The saint’s head then reached Galați. One million pilgrims took part in Iasi alone because the Romanian Television invited historians, “especially professor Emilian Popescu of blessed memory, who proved based on historical documents that St. Andrew the Apostle is the Apostle to the Romanians, the one who preached the gospel of Christ in today’s Dobruja,” the Patriarch noted.
“St. Andrew thus returns by bringing his honourable head to Romania in 1996, as the Apostle to the Romanians, who finds – after many years of trials over the centuries and especially after many years of trials during the communist period of 45 years – a pious and faithful people.”
“It was so great a joy that the Romanian people met again with their apostle,” said the Patriarch of Romania. “That’s why, in the following years, many children who were born, boys and girls, were named Andrei or Andreea, so that today we have over 800,000 Romanians named Andrei or Andreea and derivatives.”
This moment led to the decision of the Holy Synod of the Romanian Orthodox Church to include in the Orthodox Calendar the surname of “Protector of Romanians” next to the name of St. Andrew. Furthermore, in 2012, the Romanian Parliament recognized the feast of the saint as a public holiday, so that the saint becomes the Protector of Romania “from a legal point of view also, that of the Parliament, not only from a church point of view.”
Blessing for the works at the National Cathedral
Patriarch Daniel evoked another moment in which the saint’s relics blessed essential works of the Romanian Orthodox Church in recent history.
“The new cathedral, called the Romanian People’s Salvation Cathedral or the National Cathedral, has Saint Andrew the First-Called, the Protector of Romania, as its second patron Saint, because he is the holy apostle closest to the Romanian people,” Patriarch Daniel explained.
When the head of St. Andrew was brought back to Romania in 2011, on the feast of St. Demetrius the New, it was carried around “the foundation of the new cathedral as a sign of blessing at the beginning of the [National] Cathedral.”

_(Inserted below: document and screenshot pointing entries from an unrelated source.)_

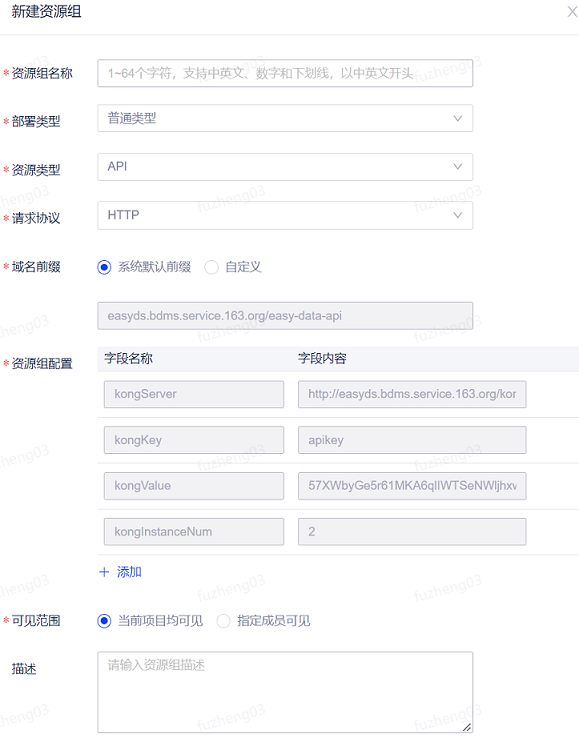
Task: Click the 请求协议 HTTP chevron arrow
Action: tap(457, 215)
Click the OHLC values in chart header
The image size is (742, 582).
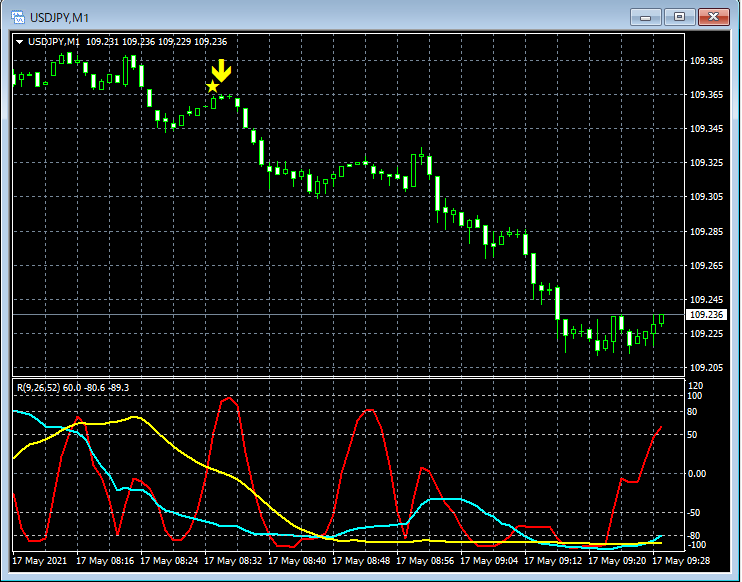tap(156, 42)
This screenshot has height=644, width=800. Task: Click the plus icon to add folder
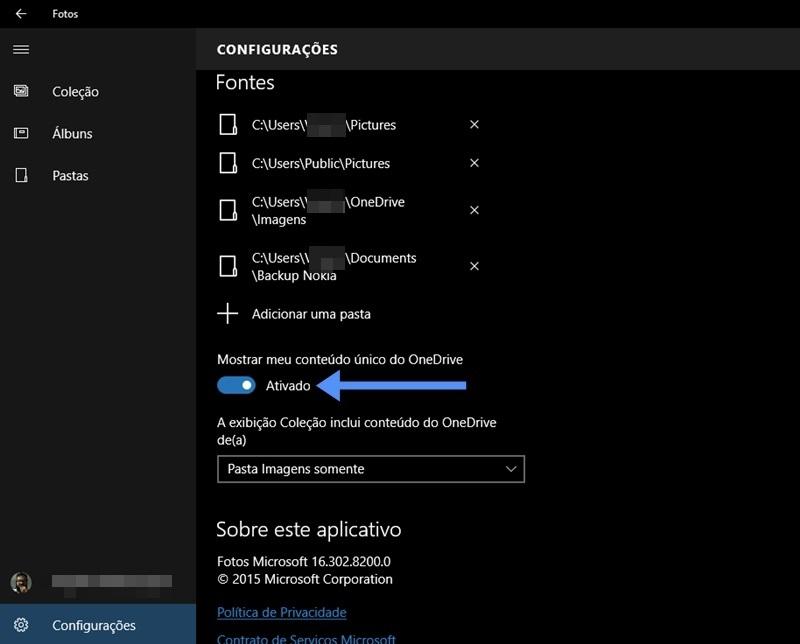[x=228, y=314]
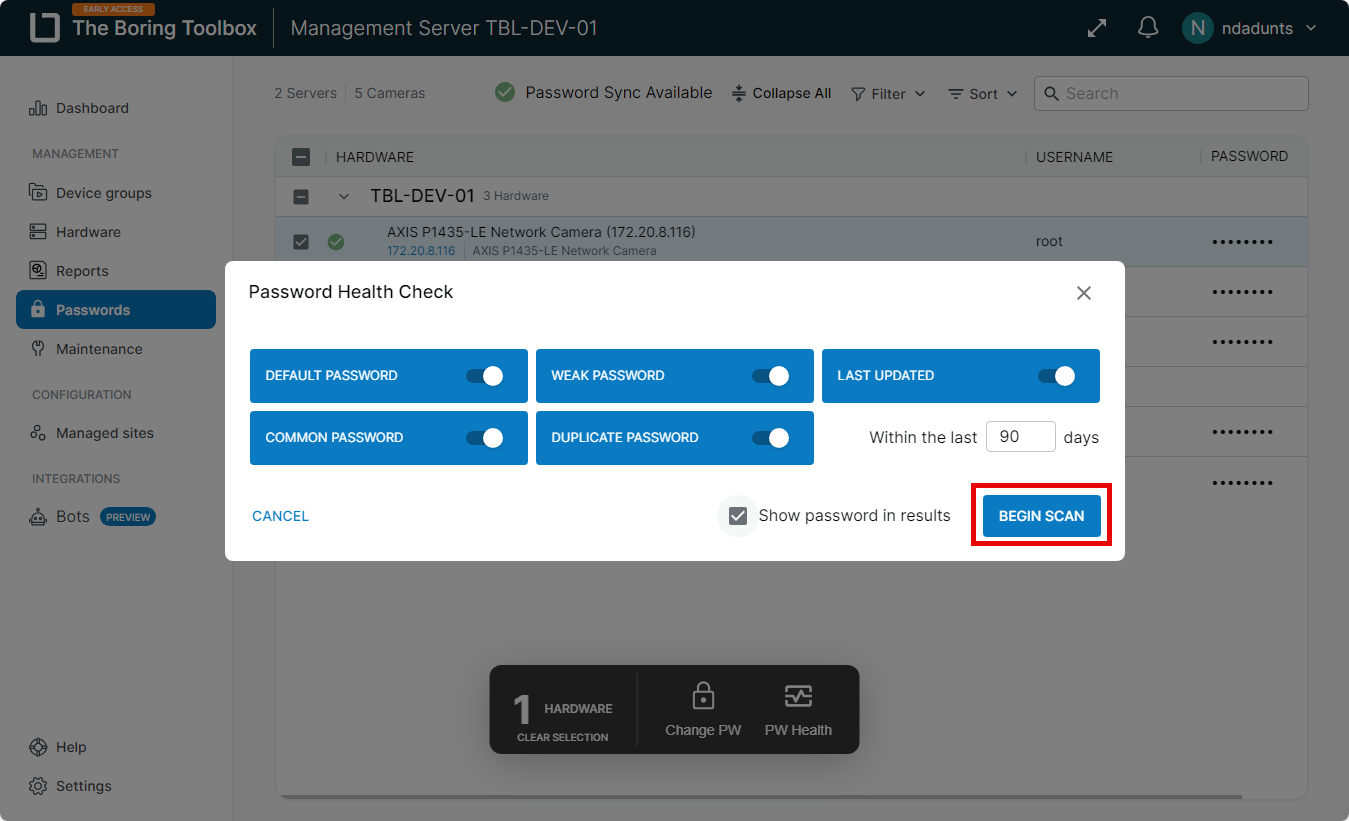Click the notification bell icon
The image size is (1349, 821).
(1148, 28)
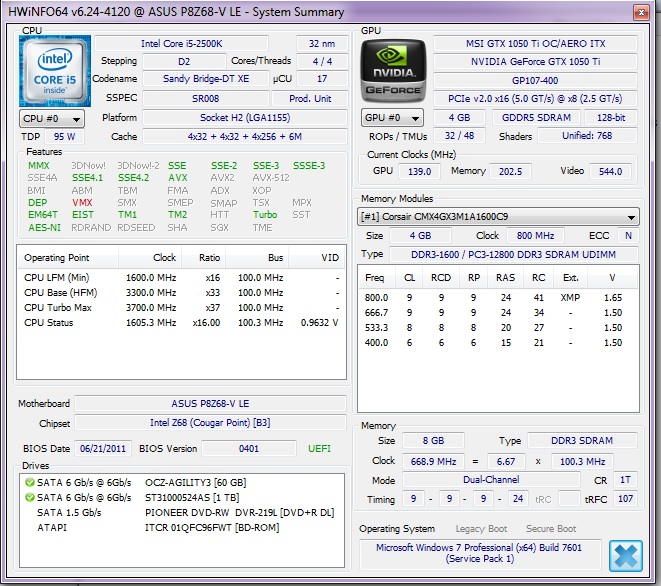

On the same day, the honourable head of the saint arrived in Sibiu, at the proclamation of the canonization of St. Andrew Șaguna, and later in Alba Iulia, at the proclamation of the canonization of St. Simeon Stephan.
“Thus, St. Andrew blessed with his honourable head Moldavia, Wallachia and Transylvania, through the pilgrimages of 1996 and 2011,” Patriarch Daniel underscored.
“In the Centennial Year 2018, at the consecration of the altar of the National Cathedral, the right hand of St. Andrew was brought by His Eminence Metropolitan Chrysostom of Patra. We also said: “St. Andrew’s head thought of the Cathedral and his hand helped us to raise it and to sanctify the altar of this cathedral.” So, we have a special joy when we commemorate St. Andrew.”
His Beatitude also mentioned that a fragment of the relics of St. Andrew given by Cardinal Christoph Schönborn of Vienna would be transferred from the Patriarchal Residence to the National Cathedral when it is ready.
“All these data show us that St. Andrew loves the Romanian people, helps the Romanian Orthodox Church and Romanians everywhere to keep the apostolic faith received from him,” said the Patriarch of Romania.
His Beatitude concluded his speech by sending congratulations to all those named Andrei, Andreea and derivatives, praying to St. Andrew “to give them health and happiness, peace and joy and much help in all good deeds.”